| AVAILABLE DATA |
----------

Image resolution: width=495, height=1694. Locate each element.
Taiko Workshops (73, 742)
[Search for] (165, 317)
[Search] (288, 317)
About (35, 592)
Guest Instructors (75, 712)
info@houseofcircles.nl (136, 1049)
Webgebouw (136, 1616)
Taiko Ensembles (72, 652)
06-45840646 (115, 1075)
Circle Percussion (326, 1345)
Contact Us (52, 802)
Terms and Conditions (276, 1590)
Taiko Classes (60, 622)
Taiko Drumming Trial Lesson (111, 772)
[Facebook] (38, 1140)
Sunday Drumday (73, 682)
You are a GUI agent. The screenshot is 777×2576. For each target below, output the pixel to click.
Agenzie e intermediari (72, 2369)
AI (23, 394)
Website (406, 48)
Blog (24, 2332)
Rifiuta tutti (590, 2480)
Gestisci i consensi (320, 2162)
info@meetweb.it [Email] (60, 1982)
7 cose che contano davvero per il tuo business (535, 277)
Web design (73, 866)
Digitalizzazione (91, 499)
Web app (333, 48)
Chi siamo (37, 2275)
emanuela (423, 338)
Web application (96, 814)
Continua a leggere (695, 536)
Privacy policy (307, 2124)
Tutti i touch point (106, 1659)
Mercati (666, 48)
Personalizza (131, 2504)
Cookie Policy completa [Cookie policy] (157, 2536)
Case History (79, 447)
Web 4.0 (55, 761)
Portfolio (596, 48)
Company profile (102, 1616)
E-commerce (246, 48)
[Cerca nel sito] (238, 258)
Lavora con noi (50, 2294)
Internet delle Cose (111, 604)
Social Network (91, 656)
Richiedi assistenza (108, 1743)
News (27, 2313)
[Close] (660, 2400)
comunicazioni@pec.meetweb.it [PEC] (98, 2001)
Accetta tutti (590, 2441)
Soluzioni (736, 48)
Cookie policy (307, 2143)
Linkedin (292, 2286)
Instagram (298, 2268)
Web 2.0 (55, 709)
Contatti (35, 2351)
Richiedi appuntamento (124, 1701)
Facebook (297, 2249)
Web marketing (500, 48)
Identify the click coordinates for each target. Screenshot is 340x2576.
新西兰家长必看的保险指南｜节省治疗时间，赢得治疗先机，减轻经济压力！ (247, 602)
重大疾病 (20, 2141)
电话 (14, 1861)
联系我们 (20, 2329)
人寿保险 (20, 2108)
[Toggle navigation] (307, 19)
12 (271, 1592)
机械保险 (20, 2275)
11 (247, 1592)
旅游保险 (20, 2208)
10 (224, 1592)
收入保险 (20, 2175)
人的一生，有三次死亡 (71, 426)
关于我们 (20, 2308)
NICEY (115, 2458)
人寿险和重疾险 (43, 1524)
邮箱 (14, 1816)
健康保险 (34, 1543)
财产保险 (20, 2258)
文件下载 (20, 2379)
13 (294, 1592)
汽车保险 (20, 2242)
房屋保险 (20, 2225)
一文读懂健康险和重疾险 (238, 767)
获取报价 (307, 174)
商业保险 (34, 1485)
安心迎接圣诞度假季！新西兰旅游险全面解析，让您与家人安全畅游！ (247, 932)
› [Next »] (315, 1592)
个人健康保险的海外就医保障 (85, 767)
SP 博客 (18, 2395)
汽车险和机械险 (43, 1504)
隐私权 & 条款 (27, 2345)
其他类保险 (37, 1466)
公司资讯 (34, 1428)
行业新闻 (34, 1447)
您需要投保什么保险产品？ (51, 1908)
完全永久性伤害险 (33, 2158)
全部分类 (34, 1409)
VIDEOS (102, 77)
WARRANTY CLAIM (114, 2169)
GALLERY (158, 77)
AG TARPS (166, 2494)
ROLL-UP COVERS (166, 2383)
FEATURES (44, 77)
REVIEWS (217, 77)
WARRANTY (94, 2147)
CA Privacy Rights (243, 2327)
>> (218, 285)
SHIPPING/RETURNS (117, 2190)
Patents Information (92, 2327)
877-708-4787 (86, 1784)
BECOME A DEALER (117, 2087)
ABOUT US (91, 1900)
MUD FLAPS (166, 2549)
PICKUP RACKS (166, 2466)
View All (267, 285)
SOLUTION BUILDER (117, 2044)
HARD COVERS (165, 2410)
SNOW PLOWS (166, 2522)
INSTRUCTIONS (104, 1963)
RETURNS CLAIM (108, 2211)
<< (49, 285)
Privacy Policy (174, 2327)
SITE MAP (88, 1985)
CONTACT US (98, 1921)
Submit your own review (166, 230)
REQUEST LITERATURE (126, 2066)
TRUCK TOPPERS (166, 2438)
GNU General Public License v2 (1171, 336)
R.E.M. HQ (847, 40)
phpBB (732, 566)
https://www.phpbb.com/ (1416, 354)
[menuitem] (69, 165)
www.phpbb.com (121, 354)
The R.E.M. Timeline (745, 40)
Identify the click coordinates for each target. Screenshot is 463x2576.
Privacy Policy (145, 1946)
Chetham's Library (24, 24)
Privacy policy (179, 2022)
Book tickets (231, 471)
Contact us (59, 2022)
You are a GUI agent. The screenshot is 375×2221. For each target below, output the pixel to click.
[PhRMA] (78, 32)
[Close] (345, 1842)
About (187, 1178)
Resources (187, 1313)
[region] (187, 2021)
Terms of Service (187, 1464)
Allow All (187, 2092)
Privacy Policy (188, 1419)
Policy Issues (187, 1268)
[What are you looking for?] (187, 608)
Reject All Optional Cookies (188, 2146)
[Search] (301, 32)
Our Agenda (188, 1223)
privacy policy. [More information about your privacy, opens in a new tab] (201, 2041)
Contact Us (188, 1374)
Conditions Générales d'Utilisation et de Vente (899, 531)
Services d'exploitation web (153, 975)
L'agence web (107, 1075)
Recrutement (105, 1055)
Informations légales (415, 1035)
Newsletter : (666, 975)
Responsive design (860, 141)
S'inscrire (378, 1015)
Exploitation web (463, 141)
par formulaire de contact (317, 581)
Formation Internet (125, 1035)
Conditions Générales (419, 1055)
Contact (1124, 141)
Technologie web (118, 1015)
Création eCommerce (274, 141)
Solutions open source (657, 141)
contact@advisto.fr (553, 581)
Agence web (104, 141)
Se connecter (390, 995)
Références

----------

| YOUR GOAL |
Copy every entry above word for word and in the same order, keeping each coordinate pair with its line.

| REPLY TO THE EXERCISE |
Image resolution: width=495, height=1694. Locate each element.
Taiko Workshops (73, 742)
[Search for] (165, 317)
[Search] (288, 317)
About (35, 592)
Guest Instructors (75, 712)
info@houseofcircles.nl (136, 1049)
Webgebouw (136, 1616)
Taiko Ensembles (72, 652)
06-45840646 (115, 1075)
Circle Percussion (326, 1345)
Contact Us (52, 802)
Terms and Conditions (276, 1590)
Taiko Classes (60, 622)
Taiko Drumming Trial Lesson (111, 772)
[Facebook] (38, 1140)
Sunday Drumday (73, 682)
You are a GUI agent. The screenshot is 777×2576. For each target below, output the pixel to click.
Agenzie e intermediari (72, 2369)
AI (23, 394)
Website (406, 48)
Blog (24, 2332)
Rifiuta tutti (590, 2480)
Gestisci i consensi (320, 2162)
info@meetweb.it [Email] (60, 1982)
7 cose che contano davvero per il tuo business (535, 277)
Web design (73, 866)
Digitalizzazione (91, 499)
Web app (333, 48)
Chi siamo (37, 2275)
emanuela (423, 338)
Web application (96, 814)
Continua a leggere (695, 536)
Privacy policy (307, 2124)
Tutti i touch point (106, 1659)
Mercati (666, 48)
Personalizza (131, 2504)
Cookie Policy completa [Cookie policy] (157, 2536)
Case History (79, 447)
Web 4.0 (55, 761)
Portfolio (596, 48)
Company profile (102, 1616)
E-commerce (246, 48)
[Cerca nel sito] (238, 258)
Lavora con noi (50, 2294)
Internet delle Cose (111, 604)
Social Network (91, 656)
Richiedi assistenza (108, 1743)
News (27, 2313)
[Close] (660, 2400)
comunicazioni@pec.meetweb.it [PEC] (98, 2001)
Accetta tutti (590, 2441)
Soluzioni (736, 48)
Cookie policy (307, 2143)
Linkedin (292, 2286)
Instagram (298, 2268)
Web 2.0 (55, 709)
Contatti (35, 2351)
Richiedi appuntamento (124, 1701)
Facebook (297, 2249)
Web marketing (500, 48)
Identify the click coordinates for each target. Screenshot is 340x2576.
新西兰家长必看的保险指南｜节省治疗时间，赢得治疗先机，减轻经济压力！ (247, 602)
重大疾病 (20, 2141)
电话 (14, 1861)
联系我们 (20, 2329)
人寿保险 (20, 2108)
[Toggle navigation] (307, 19)
12 (271, 1592)
机械保险 (20, 2275)
11 (247, 1592)
旅游保险 (20, 2208)
10 (224, 1592)
收入保险 (20, 2175)
人的一生，有三次死亡 (71, 426)
关于我们 (20, 2308)
NICEY (115, 2458)
人寿险和重疾险 (43, 1524)
邮箱 (14, 1816)
健康保险 (34, 1543)
财产保险 (20, 2258)
文件下载 (20, 2379)
13 (294, 1592)
汽车保险 (20, 2242)
房屋保险 (20, 2225)
一文读懂健康险和重疾险 (238, 767)
获取报价 (307, 174)
商业保险 (34, 1485)
安心迎接圣诞度假季！新西兰旅游险全面解析，让您与家人安全畅游！ (247, 932)
› [Next »] (315, 1592)
个人健康保险的海外就医保障 (85, 767)
SP 博客 (18, 2395)
汽车险和机械险 (43, 1504)
隐私权 & 条款 (27, 2345)
其他类保险 (37, 1466)
公司资讯 (34, 1428)
行业新闻 (34, 1447)
您需要投保什么保险产品？ (51, 1908)
完全永久性伤害险 (33, 2158)
全部分类 (34, 1409)
VIDEOS (102, 77)
WARRANTY CLAIM (114, 2169)
GALLERY (158, 77)
AG TARPS (166, 2494)
ROLL-UP COVERS (166, 2383)
FEATURES (44, 77)
REVIEWS (217, 77)
WARRANTY (94, 2147)
CA Privacy Rights (243, 2327)
>> (218, 285)
SHIPPING/RETURNS (117, 2190)
Patents Information (92, 2327)
877-708-4787 (86, 1784)
BECOME A DEALER (117, 2087)
ABOUT US (91, 1900)
MUD FLAPS (166, 2549)
PICKUP RACKS (166, 2466)
View All (267, 285)
SOLUTION BUILDER (117, 2044)
HARD COVERS (165, 2410)
SNOW PLOWS (166, 2522)
INSTRUCTIONS (104, 1963)
RETURNS CLAIM (108, 2211)
<< (49, 285)
Privacy Policy (174, 2327)
SITE MAP (88, 1985)
CONTACT US (98, 1921)
Submit your own review (166, 230)
REQUEST LITERATURE (126, 2066)
TRUCK TOPPERS (166, 2438)
GNU General Public License v2 (1171, 336)
R.E.M. HQ (847, 40)
phpBB (732, 566)
https://www.phpbb.com/ (1416, 354)
[menuitem] (69, 165)
www.phpbb.com (121, 354)
The R.E.M. Timeline (745, 40)
Identify the click coordinates for each target. Screenshot is 463x2576.
Privacy Policy (145, 1946)
Chetham's Library (24, 24)
Privacy policy (179, 2022)
Book tickets (231, 471)
Contact us (59, 2022)
You are a GUI agent. The screenshot is 375×2221. For each target below, output the pixel to click.
[PhRMA] (78, 32)
[Close] (345, 1842)
About (187, 1178)
Resources (187, 1313)
[region] (187, 2021)
Terms of Service (187, 1464)
Allow All (187, 2092)
Privacy Policy (188, 1419)
Policy Issues (187, 1268)
[What are you looking for?] (187, 608)
Reject All Optional Cookies (188, 2146)
[Search] (301, 32)
Our Agenda (188, 1223)
privacy policy. [More information about your privacy, opens in a new tab] (201, 2041)
Contact Us (188, 1374)
Conditions Générales d'Utilisation et de Vente (899, 531)
Services d'exploitation web (153, 975)
L'agence web (107, 1075)
Recrutement (105, 1055)
Informations légales (415, 1035)
Newsletter : (666, 975)
Responsive design (860, 141)
S'inscrire (378, 1015)
Exploitation web (463, 141)
par formulaire de contact (317, 581)
Formation Internet (125, 1035)
Conditions Générales (419, 1055)
Contact (1124, 141)
Technologie web (118, 1015)
Création eCommerce (274, 141)
Solutions open source (657, 141)
contact@advisto.fr (553, 581)
Agence web (104, 141)
Se connecter (390, 995)
Références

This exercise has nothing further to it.